PROVIDED ENTRIES: Begin

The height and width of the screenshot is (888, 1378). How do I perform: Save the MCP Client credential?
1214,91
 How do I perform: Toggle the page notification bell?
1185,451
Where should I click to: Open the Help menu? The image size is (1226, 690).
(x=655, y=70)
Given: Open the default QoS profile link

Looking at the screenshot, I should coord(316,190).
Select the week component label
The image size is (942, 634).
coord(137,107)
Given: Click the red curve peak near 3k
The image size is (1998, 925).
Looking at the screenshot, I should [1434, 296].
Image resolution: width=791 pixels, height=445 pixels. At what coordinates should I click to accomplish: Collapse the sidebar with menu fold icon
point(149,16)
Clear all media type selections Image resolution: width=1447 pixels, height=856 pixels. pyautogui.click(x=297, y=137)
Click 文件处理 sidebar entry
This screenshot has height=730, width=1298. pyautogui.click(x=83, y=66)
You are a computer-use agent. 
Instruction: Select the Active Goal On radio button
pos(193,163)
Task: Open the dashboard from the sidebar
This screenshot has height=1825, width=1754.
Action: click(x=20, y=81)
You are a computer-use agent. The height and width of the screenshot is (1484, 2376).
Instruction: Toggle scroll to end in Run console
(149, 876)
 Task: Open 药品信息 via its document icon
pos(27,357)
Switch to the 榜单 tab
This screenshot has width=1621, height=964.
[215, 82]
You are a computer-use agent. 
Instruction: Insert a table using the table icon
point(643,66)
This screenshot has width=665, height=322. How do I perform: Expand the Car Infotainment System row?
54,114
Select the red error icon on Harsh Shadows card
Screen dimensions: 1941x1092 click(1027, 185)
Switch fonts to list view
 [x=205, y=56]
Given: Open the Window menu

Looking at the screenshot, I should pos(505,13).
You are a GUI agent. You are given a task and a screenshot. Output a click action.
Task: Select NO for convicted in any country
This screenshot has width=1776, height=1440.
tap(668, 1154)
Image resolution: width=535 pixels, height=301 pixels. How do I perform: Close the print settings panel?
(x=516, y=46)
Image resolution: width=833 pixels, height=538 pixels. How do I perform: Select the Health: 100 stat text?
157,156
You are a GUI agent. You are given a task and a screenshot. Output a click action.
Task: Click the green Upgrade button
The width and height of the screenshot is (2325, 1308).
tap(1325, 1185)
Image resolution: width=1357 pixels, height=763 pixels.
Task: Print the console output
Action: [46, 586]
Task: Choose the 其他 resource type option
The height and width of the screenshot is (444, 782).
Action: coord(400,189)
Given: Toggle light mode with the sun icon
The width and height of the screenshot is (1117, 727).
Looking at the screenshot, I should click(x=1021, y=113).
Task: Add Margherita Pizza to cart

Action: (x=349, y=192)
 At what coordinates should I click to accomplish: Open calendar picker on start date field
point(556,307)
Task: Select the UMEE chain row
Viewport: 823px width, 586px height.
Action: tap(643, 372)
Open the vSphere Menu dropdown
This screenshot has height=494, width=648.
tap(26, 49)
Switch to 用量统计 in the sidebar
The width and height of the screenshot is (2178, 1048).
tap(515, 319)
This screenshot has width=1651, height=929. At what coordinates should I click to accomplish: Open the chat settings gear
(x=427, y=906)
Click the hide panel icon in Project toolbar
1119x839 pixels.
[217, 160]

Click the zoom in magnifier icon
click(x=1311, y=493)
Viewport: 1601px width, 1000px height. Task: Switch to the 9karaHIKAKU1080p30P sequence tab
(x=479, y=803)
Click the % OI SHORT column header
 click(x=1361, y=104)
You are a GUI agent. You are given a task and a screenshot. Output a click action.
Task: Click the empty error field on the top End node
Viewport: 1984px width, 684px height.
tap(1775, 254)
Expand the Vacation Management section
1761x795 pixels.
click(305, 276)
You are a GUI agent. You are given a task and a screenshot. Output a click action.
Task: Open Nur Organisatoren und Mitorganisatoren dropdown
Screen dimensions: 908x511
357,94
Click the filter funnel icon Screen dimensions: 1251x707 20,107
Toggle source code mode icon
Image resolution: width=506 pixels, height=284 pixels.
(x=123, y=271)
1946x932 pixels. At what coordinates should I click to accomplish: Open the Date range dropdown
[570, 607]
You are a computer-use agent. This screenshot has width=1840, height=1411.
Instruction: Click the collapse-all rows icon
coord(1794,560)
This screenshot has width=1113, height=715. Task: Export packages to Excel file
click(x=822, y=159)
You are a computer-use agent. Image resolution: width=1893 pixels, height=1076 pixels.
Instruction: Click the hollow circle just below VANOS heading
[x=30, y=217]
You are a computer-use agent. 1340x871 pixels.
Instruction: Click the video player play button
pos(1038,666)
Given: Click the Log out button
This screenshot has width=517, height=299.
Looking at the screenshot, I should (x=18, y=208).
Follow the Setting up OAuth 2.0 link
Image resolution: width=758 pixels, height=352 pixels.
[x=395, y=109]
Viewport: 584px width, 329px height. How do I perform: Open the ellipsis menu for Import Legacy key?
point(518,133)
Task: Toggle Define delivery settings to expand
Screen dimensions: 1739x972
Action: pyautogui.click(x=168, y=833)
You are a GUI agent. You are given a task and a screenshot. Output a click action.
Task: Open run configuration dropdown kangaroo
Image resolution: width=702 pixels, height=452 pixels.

PROVIDED ENTRIES: End

» **PROBLEM STATEMENT**
A word-for-word restatement of the data above is required.

» **TASK RESULT**
The height and width of the screenshot is (888, 1378). How do I perform: Save the MCP Client credential?
1214,91
 How do I perform: Toggle the page notification bell?
1185,451
Where should I click to: Open the Help menu? The image size is (1226, 690).
(x=655, y=70)
Given: Open the default QoS profile link

Looking at the screenshot, I should coord(316,190).
Select the week component label
The image size is (942, 634).
coord(137,107)
Given: Click the red curve peak near 3k
The image size is (1998, 925).
Looking at the screenshot, I should [1434, 296].
Image resolution: width=791 pixels, height=445 pixels. At what coordinates should I click to accomplish: Collapse the sidebar with menu fold icon
point(149,16)
Clear all media type selections Image resolution: width=1447 pixels, height=856 pixels. pyautogui.click(x=297, y=137)
Click 文件处理 sidebar entry
This screenshot has height=730, width=1298. pyautogui.click(x=83, y=66)
You are a computer-use agent. 
Instruction: Select the Active Goal On radio button
pos(193,163)
Task: Open the dashboard from the sidebar
This screenshot has height=1825, width=1754.
Action: click(x=20, y=81)
You are a computer-use agent. The height and width of the screenshot is (1484, 2376).
Instruction: Toggle scroll to end in Run console
(149, 876)
 Task: Open 药品信息 via its document icon
pos(27,357)
Switch to the 榜单 tab
This screenshot has width=1621, height=964.
[215, 82]
You are a computer-use agent. 
Instruction: Insert a table using the table icon
point(643,66)
This screenshot has width=665, height=322. How do I perform: Expand the Car Infotainment System row?
54,114
Select the red error icon on Harsh Shadows card
Screen dimensions: 1941x1092 click(1027, 185)
Switch fonts to list view
 [x=205, y=56]
Given: Open the Window menu

Looking at the screenshot, I should pos(505,13).
You are a GUI agent. You are given a task and a screenshot. Output a click action.
Task: Select NO for convicted in any country
This screenshot has width=1776, height=1440.
tap(668, 1154)
Image resolution: width=535 pixels, height=301 pixels. How do I perform: Close the print settings panel?
(x=516, y=46)
Image resolution: width=833 pixels, height=538 pixels. How do I perform: Select the Health: 100 stat text?
157,156
You are a GUI agent. You are given a task and a screenshot. Output a click action.
Task: Click the green Upgrade button
The width and height of the screenshot is (2325, 1308).
tap(1325, 1185)
Image resolution: width=1357 pixels, height=763 pixels.
Task: Print the console output
Action: [46, 586]
Task: Choose the 其他 resource type option
The height and width of the screenshot is (444, 782).
Action: coord(400,189)
Given: Toggle light mode with the sun icon
The width and height of the screenshot is (1117, 727).
Looking at the screenshot, I should click(x=1021, y=113).
Task: Add Margherita Pizza to cart

Action: (x=349, y=192)
 At what coordinates should I click to accomplish: Open calendar picker on start date field
point(556,307)
Task: Select the UMEE chain row
Viewport: 823px width, 586px height.
Action: tap(643, 372)
Open the vSphere Menu dropdown
This screenshot has height=494, width=648.
tap(26, 49)
Switch to 用量统计 in the sidebar
The width and height of the screenshot is (2178, 1048).
tap(515, 319)
This screenshot has width=1651, height=929. At what coordinates should I click to accomplish: Open the chat settings gear
(x=427, y=906)
Click the hide panel icon in Project toolbar
1119x839 pixels.
[217, 160]

Click the zoom in magnifier icon
click(x=1311, y=493)
Viewport: 1601px width, 1000px height. Task: Switch to the 9karaHIKAKU1080p30P sequence tab
(x=479, y=803)
Click the % OI SHORT column header
 click(x=1361, y=104)
You are a GUI agent. You are given a task and a screenshot. Output a click action.
Task: Click the empty error field on the top End node
Viewport: 1984px width, 684px height.
tap(1775, 254)
Expand the Vacation Management section
1761x795 pixels.
click(305, 276)
You are a GUI agent. You are given a task and a screenshot. Output a click action.
Task: Open Nur Organisatoren und Mitorganisatoren dropdown
Screen dimensions: 908x511
357,94
Click the filter funnel icon Screen dimensions: 1251x707 20,107
Toggle source code mode icon
Image resolution: width=506 pixels, height=284 pixels.
(x=123, y=271)
1946x932 pixels. At what coordinates should I click to accomplish: Open the Date range dropdown
[570, 607]
You are a computer-use agent. This screenshot has width=1840, height=1411.
Instruction: Click the collapse-all rows icon
coord(1794,560)
This screenshot has width=1113, height=715. Task: Export packages to Excel file
click(x=822, y=159)
You are a computer-use agent. Image resolution: width=1893 pixels, height=1076 pixels.
Instruction: Click the hollow circle just below VANOS heading
[x=30, y=217]
You are a computer-use agent. 1340x871 pixels.
Instruction: Click the video player play button
pos(1038,666)
Given: Click the Log out button
This screenshot has width=517, height=299.
Looking at the screenshot, I should (x=18, y=208).
Follow the Setting up OAuth 2.0 link
Image resolution: width=758 pixels, height=352 pixels.
[x=395, y=109]
Viewport: 584px width, 329px height. How do I perform: Open the ellipsis menu for Import Legacy key?
point(518,133)
Task: Toggle Define delivery settings to expand
Screen dimensions: 1739x972
Action: pyautogui.click(x=168, y=833)
You are a GUI agent. You are given a task and a screenshot. Output a click action.
Task: Open run configuration dropdown kangaroo
Image resolution: width=702 pixels, height=452 pixels.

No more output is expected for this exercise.